The diocesan patron saints are Our Lady of Guadalupe and Saint Andrew Dũng-Lạc.

History

The Catholic presence in present-day Orange County dates to the 1776 establishment of Mission San Juan Capistrano, a Spanish mission founded by Father Junipero Serra and the Franciscan order. At the time the region was part of the Las Californias province of New Spain. In 1804 present-day Orange County became part of Alta California when Las Californias was split in two; Alta California then became part of Mexico when the latter gained independence from Spain in 1821. From the mission, the missionary priests set out to convert the native population to Catholicism; over 4,000 people were converted between 1776 and 1847.

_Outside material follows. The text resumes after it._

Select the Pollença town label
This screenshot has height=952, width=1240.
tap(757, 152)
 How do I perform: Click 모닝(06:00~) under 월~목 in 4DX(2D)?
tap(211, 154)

In 1840, the Holy See erected the Diocese of the Two Californias to recognize the growth of the provinces of Alta California and Baja California. This diocese – with its episcopal see located in Monterey – included all Mexican territory west of the Colorado River and the Gulf of California (the modern U.S. states of California and Nevada, and parts of Utah, Arizona, and Colorado, as well as the modern Mexican states of Baja California and Baja California Sur).

After Mexico ceded Alta California to the United States in 1848, after the Mexican–American War, the Mexican government objected to an American bishop having jurisdiction over parishes in Mexican Baja California. The Holy See split the diocese into American and Mexican sections, and the American section was renamed the Diocese of Monterey. In 1859, the diocese became known as the Diocese of Monterey-Los Angeles to recognize the growth of the city of Los Angeles; the see was transferred to Los Angeles in 1876. In 1922, the diocese split again, and Orange County became part of the newly erected Diocese of Los Angeles-San Diego, which became the Archdiocese of Los Angeles in 1936.

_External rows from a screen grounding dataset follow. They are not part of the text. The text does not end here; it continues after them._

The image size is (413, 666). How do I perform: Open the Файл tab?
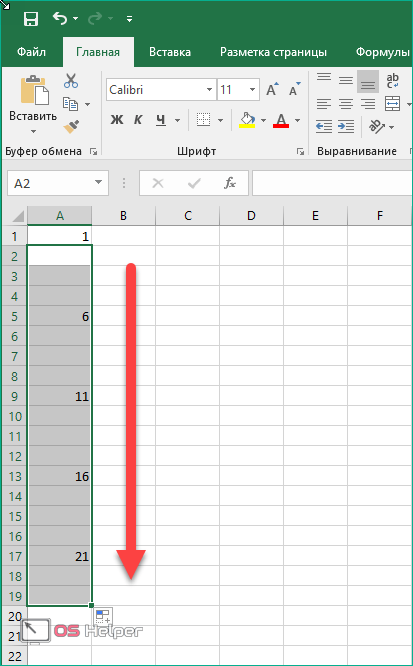(x=31, y=52)
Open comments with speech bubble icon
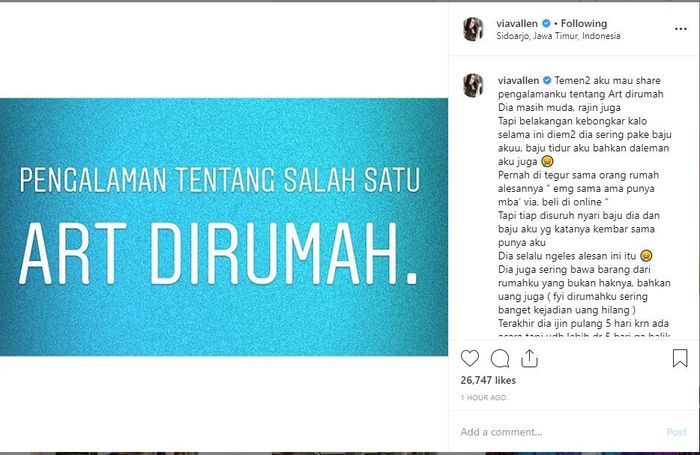This screenshot has width=700, height=455. click(x=500, y=358)
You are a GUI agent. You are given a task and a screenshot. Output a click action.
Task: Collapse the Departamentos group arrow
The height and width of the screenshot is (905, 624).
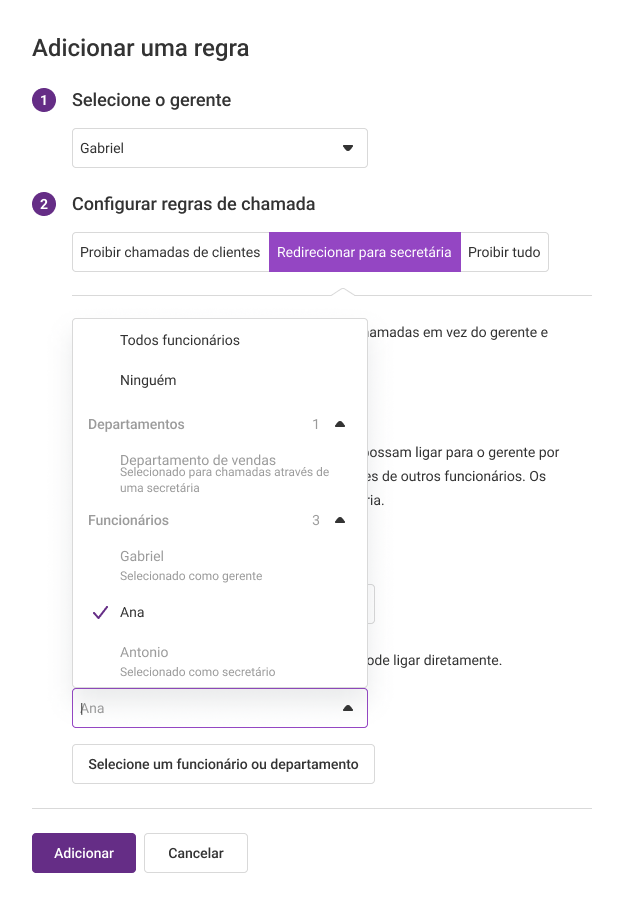point(340,424)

Orange County remained part of the Archdiocese of Los Angeles until March 24, 1976, when Pope Paul VI established the Diocese of Orange. Los Angeles auxiliary bishop William Robert Johnson was appointed the first Bishop of Orange; the existing Holy Family Church in Orange was designated as cathedral of the new diocese. The diocese has grown rapidly as the local population has swelled with Catholic immigrants from Vietnam, the Philippines, and Latin America, and in 2010 claimed a Catholic population of over 1.2 million.

At the mandatory retirement age, Bishop Tod David Brown retired on September 21, 2012. The Holy See named Bishop Kevin Vann of the Diocese of Fort Worth to succeed him.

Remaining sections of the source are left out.